Travis-CI	No Travis.
coveralls test coverage	No coveralls.

            # Instruction Residuals

[![PyPI version](https://badge.fury.io/py/residuals.svg)](https://badge.fury.io/py/residuals)
[![Python 3.8+](https://img.shields.io/badge/python-3.9+-blue.svg)](https://www.python.org/downloads/)
[![License: MIT](https://img.shields.io/badge/License-MIT-yellow.svg)](https://opensource.org/licenses/MIT)
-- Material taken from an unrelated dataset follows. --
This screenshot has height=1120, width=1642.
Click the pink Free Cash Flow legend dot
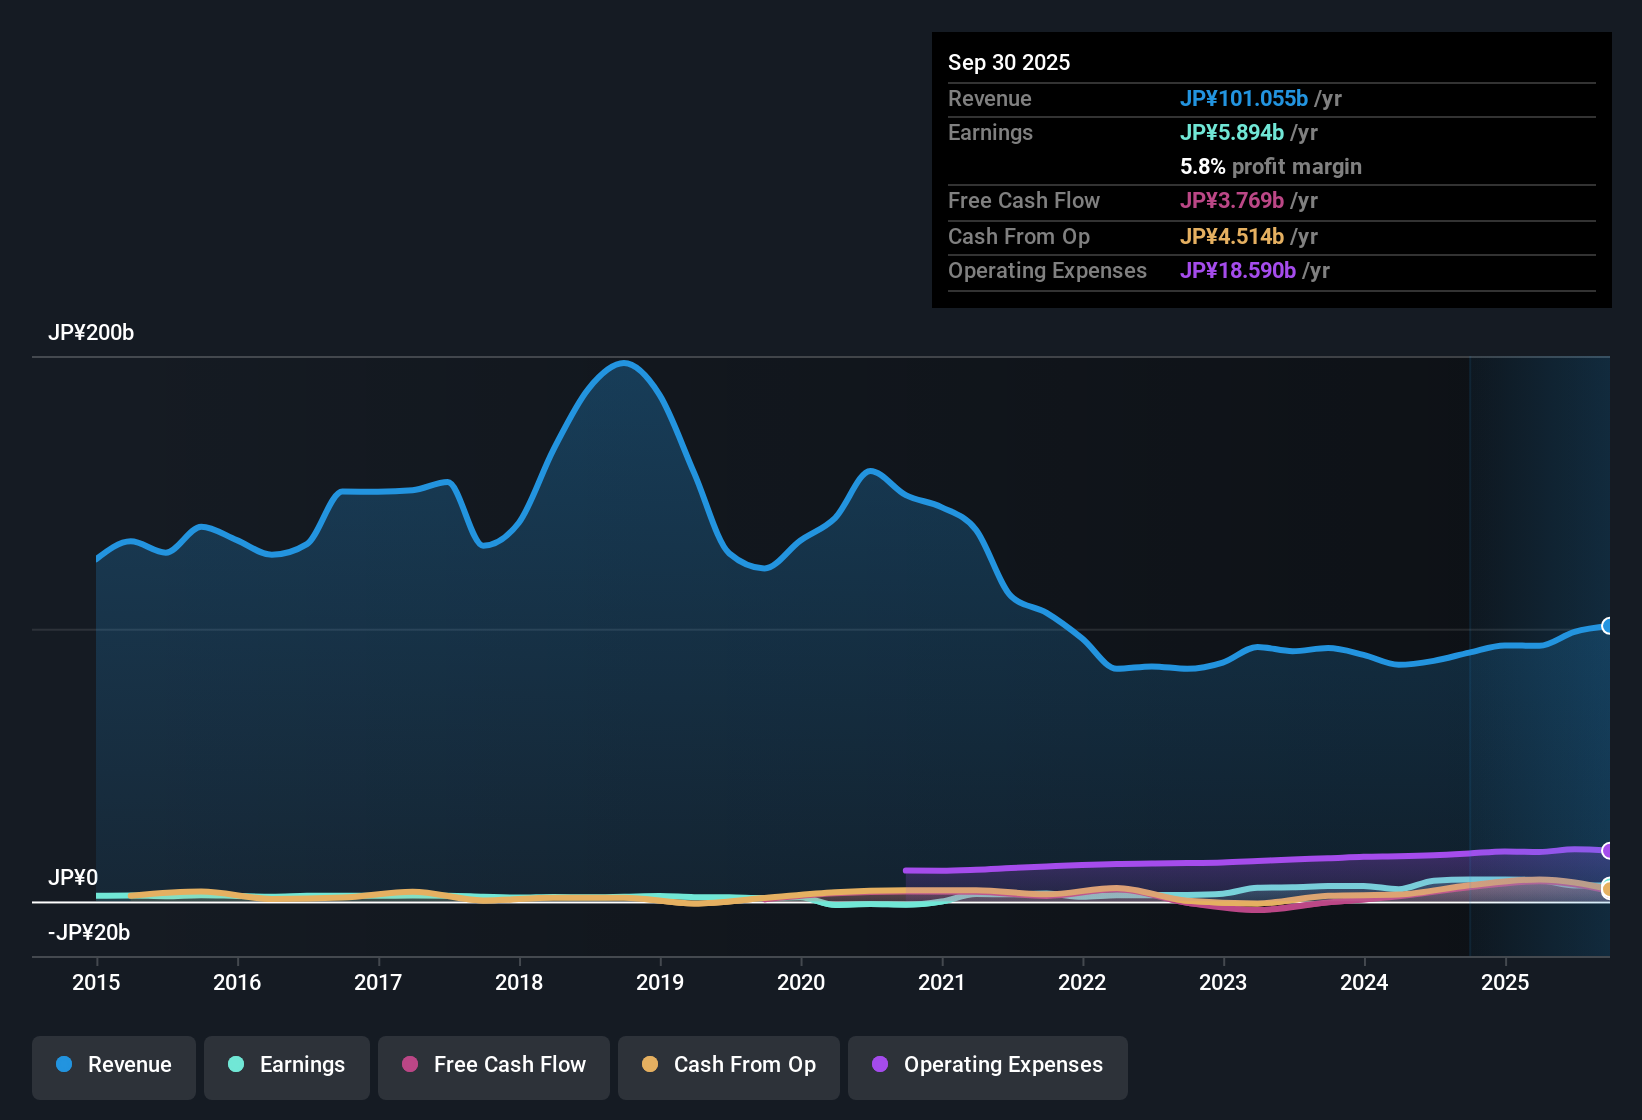(x=409, y=1065)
A lightweight Python package implementing **instruction residuals** (task vectors) for efficient LLM continuous pre-training, based on the methodology from Samsung Research's 2024 paper and the task arithmetic paradigm.

## Overview

Extract instruction capabilities from instruction-tuned models, continue pre-training on domain data, then instantly restore instruction-following abilities—**~2000x more compute-efficient** than full instruction fine-tuning.

### Key Benefits

- **Instruction capabilities are portable** across models from the same family  
- **CPT on instruction models causes catastrophic forgetting** of instruction abilities which this technique mitigates  
- **CPT on base models** preserves knowledge when residuals are reapplied to regain SFT capabilities 
- **No additional instruction tuning needed** after CPT  
- **~2000x more compute-efficient** than full instruction fine-tuning

## Installation

### Using uv (recommended)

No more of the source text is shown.